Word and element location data
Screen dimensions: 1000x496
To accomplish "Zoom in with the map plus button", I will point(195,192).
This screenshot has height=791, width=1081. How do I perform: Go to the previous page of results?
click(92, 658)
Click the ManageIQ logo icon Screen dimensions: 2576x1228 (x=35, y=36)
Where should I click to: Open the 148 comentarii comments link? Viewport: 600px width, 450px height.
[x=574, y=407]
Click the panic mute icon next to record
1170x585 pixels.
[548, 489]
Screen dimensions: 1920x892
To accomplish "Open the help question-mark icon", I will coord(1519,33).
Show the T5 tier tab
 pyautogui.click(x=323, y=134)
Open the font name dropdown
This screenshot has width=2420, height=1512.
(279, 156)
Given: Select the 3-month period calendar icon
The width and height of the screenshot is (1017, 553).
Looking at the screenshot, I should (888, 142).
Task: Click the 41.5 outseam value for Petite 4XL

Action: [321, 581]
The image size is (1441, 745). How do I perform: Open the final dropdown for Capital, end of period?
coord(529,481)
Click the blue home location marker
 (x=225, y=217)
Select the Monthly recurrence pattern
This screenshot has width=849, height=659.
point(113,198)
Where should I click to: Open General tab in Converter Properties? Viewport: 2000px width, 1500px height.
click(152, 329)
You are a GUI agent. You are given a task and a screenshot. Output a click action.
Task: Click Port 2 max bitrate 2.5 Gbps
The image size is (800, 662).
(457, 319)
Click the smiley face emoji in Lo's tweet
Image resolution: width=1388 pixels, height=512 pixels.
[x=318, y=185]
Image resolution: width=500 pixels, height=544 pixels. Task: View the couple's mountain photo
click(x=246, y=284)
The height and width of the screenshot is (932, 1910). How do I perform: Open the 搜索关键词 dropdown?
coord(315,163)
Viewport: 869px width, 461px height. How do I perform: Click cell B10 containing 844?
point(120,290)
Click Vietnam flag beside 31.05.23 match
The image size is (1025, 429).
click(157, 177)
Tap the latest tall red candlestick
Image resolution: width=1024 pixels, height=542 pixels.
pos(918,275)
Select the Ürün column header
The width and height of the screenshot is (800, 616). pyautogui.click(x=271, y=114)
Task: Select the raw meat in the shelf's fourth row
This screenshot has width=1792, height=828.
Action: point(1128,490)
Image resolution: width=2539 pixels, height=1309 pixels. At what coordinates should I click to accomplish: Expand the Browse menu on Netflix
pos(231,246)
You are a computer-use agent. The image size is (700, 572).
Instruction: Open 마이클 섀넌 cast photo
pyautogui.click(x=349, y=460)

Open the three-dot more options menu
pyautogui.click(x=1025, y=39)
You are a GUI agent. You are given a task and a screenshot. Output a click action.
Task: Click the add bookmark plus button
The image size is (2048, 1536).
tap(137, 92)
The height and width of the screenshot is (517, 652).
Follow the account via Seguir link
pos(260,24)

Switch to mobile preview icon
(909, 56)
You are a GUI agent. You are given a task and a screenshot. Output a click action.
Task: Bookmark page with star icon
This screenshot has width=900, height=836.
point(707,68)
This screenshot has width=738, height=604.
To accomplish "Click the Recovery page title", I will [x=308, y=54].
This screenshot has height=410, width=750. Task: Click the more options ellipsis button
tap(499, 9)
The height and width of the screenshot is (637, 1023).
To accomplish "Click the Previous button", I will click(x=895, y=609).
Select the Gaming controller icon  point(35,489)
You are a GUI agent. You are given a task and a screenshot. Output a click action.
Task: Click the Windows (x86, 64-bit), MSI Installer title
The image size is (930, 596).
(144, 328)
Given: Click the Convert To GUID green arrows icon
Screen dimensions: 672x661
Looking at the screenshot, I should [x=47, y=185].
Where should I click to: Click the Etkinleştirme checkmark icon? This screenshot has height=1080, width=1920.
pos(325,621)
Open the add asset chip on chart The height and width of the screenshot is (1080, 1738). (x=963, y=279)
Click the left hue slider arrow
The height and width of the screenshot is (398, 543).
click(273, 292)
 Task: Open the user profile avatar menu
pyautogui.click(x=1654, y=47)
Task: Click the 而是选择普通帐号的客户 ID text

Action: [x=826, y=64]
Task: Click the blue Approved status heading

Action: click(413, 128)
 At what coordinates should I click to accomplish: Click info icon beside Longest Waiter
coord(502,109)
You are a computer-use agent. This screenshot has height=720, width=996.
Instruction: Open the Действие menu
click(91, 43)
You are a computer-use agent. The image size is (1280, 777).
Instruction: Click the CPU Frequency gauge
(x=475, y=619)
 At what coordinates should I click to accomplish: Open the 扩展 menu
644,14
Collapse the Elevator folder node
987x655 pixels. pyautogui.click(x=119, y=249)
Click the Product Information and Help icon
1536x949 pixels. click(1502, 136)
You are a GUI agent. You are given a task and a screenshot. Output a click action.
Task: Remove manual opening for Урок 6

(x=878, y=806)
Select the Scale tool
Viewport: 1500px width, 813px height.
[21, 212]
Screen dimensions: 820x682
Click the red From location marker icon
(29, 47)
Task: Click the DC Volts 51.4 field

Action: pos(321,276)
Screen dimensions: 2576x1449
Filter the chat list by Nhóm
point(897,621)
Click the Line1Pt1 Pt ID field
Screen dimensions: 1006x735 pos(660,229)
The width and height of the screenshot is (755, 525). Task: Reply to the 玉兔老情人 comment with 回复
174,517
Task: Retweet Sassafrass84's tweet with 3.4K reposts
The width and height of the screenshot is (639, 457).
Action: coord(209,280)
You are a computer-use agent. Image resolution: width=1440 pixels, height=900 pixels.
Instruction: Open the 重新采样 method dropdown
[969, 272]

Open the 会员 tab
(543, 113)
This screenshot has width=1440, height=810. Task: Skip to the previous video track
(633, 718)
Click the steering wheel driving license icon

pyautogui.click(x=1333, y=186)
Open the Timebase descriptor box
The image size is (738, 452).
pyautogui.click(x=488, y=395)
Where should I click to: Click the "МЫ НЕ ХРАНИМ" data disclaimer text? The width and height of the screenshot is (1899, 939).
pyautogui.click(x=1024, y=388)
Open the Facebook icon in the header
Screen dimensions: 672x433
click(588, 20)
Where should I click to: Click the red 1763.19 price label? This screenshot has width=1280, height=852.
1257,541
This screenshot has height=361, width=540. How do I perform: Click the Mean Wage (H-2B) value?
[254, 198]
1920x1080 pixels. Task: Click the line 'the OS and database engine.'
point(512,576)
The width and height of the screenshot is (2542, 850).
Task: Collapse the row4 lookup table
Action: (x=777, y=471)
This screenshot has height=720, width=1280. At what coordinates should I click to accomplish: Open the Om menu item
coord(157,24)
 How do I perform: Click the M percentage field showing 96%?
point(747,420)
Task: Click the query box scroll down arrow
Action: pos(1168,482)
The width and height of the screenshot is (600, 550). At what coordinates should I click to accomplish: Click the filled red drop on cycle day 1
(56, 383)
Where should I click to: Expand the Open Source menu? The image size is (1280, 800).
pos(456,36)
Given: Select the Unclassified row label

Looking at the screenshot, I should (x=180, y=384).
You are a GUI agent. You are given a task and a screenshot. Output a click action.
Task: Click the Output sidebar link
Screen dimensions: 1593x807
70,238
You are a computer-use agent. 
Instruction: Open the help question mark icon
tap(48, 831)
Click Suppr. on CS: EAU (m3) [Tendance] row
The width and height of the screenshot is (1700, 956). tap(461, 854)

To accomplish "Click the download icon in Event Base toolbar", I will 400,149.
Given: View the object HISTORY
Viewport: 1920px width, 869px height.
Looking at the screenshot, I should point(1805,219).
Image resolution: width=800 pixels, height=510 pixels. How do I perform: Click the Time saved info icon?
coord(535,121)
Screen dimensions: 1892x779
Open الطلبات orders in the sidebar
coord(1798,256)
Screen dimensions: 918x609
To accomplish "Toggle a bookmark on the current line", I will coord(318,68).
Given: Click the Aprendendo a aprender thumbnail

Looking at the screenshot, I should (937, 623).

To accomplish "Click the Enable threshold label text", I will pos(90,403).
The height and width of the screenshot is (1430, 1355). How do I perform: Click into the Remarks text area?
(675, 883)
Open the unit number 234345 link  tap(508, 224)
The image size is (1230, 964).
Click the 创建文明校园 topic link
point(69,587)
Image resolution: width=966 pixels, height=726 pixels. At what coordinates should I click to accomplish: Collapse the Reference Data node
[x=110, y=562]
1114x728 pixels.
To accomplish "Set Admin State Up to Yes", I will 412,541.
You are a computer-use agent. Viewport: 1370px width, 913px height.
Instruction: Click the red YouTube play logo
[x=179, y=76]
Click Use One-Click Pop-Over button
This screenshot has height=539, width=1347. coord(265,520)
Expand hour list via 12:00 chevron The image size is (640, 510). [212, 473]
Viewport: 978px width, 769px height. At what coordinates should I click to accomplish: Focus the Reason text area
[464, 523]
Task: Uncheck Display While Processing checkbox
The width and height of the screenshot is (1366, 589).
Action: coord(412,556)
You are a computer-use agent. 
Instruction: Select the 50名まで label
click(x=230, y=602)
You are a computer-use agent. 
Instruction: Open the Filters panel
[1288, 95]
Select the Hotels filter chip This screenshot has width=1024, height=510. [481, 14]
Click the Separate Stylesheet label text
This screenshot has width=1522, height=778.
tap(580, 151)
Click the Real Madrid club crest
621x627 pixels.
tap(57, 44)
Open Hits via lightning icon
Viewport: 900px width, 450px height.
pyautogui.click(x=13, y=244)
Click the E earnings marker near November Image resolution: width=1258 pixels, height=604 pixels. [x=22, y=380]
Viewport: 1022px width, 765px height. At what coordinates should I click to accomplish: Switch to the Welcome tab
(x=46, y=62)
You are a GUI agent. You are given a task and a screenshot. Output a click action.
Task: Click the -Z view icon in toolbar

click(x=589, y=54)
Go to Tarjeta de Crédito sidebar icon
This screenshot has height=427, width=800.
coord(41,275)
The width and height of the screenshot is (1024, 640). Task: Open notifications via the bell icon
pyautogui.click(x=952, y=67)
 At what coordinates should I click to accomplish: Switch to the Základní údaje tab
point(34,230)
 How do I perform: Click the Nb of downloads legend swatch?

== DO THIS ==
Copy out the rows above verbatim, starting at the line with "Where should I click to: Click the Etkinleştirme" and ending at the line with "Action: click(413, 128)", including both of those lines.

== REPLY ==
Where should I click to: Click the Etkinleştirme checkmark icon? This screenshot has height=1080, width=1920.
pos(325,621)
Open the add asset chip on chart The height and width of the screenshot is (1080, 1738). (x=963, y=279)
Click the left hue slider arrow
The height and width of the screenshot is (398, 543).
click(273, 292)
 Task: Open the user profile avatar menu
pyautogui.click(x=1654, y=47)
Task: Click the 而是选择普通帐号的客户 ID text

Action: [x=826, y=64]
Task: Click the blue Approved status heading

Action: click(413, 128)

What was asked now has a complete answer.